ASSIGNMENT:
Using the material below, return exactly the lines between the one holding "You are a computer-use agent. The width" and the one holding "Choose the 3D", inclusive, and no others.

*** DATA SHOWN ***

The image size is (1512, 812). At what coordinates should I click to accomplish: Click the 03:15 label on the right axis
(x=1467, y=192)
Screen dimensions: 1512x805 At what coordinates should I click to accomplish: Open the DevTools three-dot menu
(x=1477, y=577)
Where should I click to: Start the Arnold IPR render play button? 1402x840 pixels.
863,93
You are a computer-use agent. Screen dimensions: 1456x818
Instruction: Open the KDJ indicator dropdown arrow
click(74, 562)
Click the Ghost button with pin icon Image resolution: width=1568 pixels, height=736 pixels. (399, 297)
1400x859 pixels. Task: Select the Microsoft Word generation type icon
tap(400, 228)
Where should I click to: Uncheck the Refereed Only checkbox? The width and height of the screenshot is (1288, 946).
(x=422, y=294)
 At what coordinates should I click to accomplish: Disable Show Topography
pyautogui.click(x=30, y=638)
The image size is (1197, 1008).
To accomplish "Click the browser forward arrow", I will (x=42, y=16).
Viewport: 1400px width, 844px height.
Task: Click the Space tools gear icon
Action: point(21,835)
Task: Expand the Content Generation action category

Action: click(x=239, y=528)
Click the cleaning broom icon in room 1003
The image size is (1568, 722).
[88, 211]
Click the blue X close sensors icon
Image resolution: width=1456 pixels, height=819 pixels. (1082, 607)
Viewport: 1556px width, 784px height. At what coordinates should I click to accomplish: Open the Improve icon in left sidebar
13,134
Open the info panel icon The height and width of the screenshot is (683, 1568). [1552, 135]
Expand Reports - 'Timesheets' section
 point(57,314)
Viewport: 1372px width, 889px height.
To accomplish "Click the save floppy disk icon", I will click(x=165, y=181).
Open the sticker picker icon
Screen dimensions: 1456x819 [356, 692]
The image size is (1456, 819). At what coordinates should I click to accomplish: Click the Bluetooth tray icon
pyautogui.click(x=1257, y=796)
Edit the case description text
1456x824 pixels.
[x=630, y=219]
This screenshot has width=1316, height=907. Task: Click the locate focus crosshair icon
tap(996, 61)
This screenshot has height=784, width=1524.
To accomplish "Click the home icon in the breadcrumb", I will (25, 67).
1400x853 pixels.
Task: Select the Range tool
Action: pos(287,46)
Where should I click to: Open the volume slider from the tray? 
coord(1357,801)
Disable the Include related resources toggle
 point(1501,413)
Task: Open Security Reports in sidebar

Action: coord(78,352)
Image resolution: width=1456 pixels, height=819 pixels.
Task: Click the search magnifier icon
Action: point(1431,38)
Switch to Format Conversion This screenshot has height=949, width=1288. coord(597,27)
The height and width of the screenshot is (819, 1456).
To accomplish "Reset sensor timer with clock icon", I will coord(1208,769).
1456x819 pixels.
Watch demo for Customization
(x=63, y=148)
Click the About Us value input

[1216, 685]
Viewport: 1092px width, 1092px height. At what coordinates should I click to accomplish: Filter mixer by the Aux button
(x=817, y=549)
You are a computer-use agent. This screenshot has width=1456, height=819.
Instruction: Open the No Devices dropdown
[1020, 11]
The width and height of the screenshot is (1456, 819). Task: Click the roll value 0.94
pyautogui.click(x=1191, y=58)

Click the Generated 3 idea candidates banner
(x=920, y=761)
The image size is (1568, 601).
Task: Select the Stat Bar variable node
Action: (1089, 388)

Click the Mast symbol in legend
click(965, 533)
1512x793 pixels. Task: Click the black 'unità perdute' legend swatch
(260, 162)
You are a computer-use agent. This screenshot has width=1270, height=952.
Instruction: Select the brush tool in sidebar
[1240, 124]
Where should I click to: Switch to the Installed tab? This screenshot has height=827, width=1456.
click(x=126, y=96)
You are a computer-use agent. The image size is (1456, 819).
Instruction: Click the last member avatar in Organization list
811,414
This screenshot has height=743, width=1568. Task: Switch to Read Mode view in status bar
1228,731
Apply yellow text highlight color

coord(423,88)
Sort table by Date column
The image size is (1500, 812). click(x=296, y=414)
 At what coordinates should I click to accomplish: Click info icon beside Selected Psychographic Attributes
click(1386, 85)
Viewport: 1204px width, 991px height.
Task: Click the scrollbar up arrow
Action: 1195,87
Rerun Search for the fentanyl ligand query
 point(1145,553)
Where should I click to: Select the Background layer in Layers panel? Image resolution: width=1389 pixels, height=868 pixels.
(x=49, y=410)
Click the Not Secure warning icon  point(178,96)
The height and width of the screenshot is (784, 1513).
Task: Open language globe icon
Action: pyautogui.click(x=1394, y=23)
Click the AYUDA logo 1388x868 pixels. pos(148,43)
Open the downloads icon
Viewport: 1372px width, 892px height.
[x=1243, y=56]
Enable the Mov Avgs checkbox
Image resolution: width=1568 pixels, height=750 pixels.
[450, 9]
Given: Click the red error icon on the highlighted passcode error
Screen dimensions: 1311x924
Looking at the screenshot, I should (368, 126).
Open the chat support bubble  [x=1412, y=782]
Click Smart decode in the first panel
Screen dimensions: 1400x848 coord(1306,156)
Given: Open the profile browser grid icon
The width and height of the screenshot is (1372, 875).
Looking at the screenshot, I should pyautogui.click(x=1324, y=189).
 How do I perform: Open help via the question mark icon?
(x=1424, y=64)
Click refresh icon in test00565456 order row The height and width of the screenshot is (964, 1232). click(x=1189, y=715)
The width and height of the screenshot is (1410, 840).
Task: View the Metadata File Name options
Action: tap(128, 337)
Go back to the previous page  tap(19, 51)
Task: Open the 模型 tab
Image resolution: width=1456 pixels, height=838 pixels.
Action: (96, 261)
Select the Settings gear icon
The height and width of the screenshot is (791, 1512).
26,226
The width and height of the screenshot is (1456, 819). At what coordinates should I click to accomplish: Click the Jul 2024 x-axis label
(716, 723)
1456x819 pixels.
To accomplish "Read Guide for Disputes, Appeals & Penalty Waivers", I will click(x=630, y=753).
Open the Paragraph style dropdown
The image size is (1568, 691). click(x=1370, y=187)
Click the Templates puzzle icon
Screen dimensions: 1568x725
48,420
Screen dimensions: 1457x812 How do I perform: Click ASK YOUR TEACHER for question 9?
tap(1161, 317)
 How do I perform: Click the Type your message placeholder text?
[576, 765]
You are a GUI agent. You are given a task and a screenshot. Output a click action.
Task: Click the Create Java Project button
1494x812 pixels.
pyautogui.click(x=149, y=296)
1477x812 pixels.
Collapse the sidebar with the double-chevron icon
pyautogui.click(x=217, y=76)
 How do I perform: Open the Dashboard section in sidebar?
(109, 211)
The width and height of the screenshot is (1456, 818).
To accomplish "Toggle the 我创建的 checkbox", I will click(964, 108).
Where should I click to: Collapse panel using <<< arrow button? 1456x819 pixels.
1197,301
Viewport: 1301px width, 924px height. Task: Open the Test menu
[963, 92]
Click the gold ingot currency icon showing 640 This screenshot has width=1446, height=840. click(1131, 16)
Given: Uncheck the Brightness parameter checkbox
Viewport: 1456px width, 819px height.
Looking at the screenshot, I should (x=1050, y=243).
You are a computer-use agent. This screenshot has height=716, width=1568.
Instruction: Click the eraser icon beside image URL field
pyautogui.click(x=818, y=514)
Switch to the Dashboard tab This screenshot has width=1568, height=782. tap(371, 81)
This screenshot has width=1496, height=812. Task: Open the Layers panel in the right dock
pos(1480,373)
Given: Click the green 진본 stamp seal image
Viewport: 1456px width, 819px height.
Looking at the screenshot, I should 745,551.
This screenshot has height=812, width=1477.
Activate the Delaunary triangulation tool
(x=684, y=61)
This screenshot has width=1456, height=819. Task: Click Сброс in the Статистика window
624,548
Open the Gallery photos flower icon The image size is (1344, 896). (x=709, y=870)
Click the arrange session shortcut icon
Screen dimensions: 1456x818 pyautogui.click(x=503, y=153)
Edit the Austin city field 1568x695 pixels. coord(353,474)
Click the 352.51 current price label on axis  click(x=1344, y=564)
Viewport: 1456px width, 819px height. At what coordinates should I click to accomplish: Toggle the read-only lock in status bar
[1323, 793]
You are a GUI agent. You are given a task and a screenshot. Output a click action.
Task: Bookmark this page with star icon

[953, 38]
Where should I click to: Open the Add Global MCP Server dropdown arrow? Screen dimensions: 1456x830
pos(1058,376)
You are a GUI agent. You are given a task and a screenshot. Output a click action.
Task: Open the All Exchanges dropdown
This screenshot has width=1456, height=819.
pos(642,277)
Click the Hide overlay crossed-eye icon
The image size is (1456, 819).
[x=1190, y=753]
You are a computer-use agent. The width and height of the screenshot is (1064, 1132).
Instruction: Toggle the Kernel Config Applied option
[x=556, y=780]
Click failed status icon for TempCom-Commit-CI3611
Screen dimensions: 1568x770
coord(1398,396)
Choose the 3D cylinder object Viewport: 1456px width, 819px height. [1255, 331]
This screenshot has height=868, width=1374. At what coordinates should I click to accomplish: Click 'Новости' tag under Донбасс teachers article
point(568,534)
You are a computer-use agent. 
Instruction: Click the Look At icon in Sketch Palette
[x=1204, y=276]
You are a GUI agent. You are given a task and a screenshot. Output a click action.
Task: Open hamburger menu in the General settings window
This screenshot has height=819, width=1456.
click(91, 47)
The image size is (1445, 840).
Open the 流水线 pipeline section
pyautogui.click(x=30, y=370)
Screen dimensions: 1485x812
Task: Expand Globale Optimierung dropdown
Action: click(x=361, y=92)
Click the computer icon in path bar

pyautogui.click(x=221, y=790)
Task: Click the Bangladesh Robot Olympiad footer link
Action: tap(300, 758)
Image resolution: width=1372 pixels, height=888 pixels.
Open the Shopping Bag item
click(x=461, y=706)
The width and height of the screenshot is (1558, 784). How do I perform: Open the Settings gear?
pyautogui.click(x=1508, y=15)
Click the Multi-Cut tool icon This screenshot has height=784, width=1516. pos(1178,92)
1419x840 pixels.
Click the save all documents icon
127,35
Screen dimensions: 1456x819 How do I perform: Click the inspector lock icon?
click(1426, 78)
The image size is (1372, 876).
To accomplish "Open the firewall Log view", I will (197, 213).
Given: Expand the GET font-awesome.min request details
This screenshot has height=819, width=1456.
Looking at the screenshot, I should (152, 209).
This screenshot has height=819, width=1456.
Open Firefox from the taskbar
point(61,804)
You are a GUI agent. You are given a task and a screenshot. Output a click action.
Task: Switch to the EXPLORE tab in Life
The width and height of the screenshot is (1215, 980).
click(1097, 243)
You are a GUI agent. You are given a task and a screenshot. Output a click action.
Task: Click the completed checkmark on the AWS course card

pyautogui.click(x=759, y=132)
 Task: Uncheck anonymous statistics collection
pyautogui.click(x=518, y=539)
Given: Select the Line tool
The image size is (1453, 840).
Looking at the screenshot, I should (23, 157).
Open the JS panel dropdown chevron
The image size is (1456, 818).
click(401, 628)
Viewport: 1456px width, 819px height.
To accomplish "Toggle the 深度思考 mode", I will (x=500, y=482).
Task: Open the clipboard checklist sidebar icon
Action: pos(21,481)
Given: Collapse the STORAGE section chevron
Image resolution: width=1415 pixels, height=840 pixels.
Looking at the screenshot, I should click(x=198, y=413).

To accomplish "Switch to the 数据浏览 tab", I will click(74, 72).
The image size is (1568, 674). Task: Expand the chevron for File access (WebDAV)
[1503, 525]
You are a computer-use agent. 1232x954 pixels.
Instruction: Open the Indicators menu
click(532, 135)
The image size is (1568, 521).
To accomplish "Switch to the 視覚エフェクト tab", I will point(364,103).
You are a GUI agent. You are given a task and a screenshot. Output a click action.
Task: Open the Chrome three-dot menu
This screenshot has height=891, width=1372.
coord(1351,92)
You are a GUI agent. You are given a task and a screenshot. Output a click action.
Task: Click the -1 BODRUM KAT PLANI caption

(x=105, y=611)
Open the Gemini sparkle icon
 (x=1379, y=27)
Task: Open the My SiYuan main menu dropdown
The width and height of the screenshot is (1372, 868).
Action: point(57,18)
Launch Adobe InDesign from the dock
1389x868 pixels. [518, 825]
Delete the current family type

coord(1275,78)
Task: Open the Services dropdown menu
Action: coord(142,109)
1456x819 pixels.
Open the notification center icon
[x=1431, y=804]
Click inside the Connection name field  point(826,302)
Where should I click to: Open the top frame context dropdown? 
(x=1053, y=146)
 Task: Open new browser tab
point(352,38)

*** End of DATA SHOWN ***

PROBLEM SOLUTION:
You are a computer-use agent. The width and height of the screenshot is (1064, 1132).
Instruction: Toggle the Kernel Config Applied option
[x=556, y=780]
Click failed status icon for TempCom-Commit-CI3611
Screen dimensions: 1568x770
coord(1398,396)
Choose the 3D cylinder object Viewport: 1456px width, 819px height. [1255, 331]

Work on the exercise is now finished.